Het lijkt wel wat op een strafzaak, de enscenering die regisseur Agaath Witteman van Studio Antigone aan Schrijf me in het zand heeft gegeven. De lege stoel van het slachtoffer (Anne), tussen twee getuigen/bepleiters (zus en jeugdvriendje/psychiater), de medeplichtige (moeder) helemaal links en de dader (vader) rechts. Met zus Judith als detective zien we een weerzinwekkende geschiedenis rondom incest met gepaste afstandelijkheid aan ons voltrekken.

Judith bezoekt haar ouders na de onverwachte, zelfverkozen dood van haar zus Anne, waarmee ze nauwelijks contact had, omdat zij in een psychiatrische inrichting zat en psychotisch was verklaard. In de achtergebleven dagboeken en nooit verstuurde brieven ontdekt ze een vreselijk geheim: haar vader blijkt haar zusje jarenlang seksueel misbruikt te hebben. In Schrijf me in het zand onderzoekt Judith (Marguérite de Brauw) hoe het zo heeft kunnen lopen.
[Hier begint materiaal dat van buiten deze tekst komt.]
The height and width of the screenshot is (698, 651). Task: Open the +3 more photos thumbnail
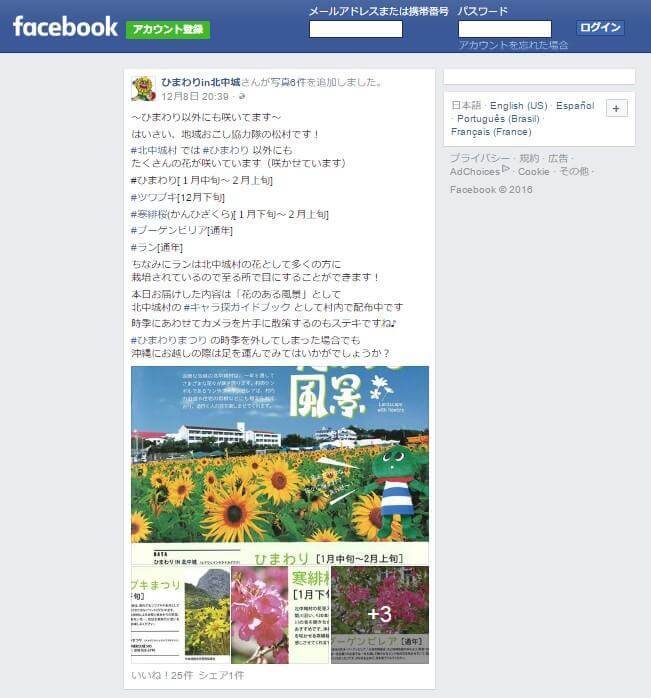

Ze voelt haar ouders aan de tand en kijkt kritisch naar haar eigen herinneringen.

De tekst van Inez van Dullemen stamt uit 1989 en werd toen opgevoerd door het Theater van het Oosten, waar Witteman het ook regisseerde. Het stuk is op waarheid gebaseerd en werd in tien landen ten tonele gebracht, maar in Nederland is het sindsdien niet meer te zien geweest.

In de nieuwe enscenering kijken de meeste personages zwijgend toe vanaf een klapstoel, die ze in het midden zetten als ze in de scène zitten. Niet Anne (een indrukwekkende Céline Vermeulen): ze rent op uit de coulissen als ze in herinneringen weer eventjes tot leven komt – met stuurse blik verbergt ze met kromme schouders haar postuur, haar armen bungelend, een herkenbaar tienermeisje. Vermeulens Anne is levendig en expressief, maar ondergaat met holle ogen het geweld.

Julien Croiset speelt Annes vader kruiperig en meelijwekkend, de moeder die Tineke Schrier neerzet is een al even teleurstellend figuur. Van Dullemen gaf hen de meest hopeloos stemmende argumenten; ze zou het zelf hebben uitgelokt, haar moeder jaloers hebben gemaakt, het zou de minst opzichtige oplossing zijn geweest voor de overdreven seksdrive van vader. De kleine dubbelrol van Yannick Bronkhorst illustreert de impact op Annes leven buiten de familie. Witteman omlijst het drama met stemmige pianoklanken en droevige operazang en geeft geen verlichting aan de situatie.

Tijdens de paar feitelijke beschrijvingen van het misbruik voel je je eigen weerstand voor de ongemakkelijke waarheid. Schrijf me in het zand maakt schrijnend duidelijk hoe wegkijken werkt en welke onherroepelijke schade dat kan doen. Niet voor niets haakt de voorstelling aan bij de #durftezien campagne van Wij zijn M, het CSG, en het prentenboek Sam en het niet leuke geheim, die samenwerken om bewustzijn over die afwerende impuls te vergroten, zodat er ruimte komt voor kinderen om erover te praten. Volgens deze campagne maken in elke basisschoolklas gemiddeld twee kinderen iets dergelijks mee. Oef.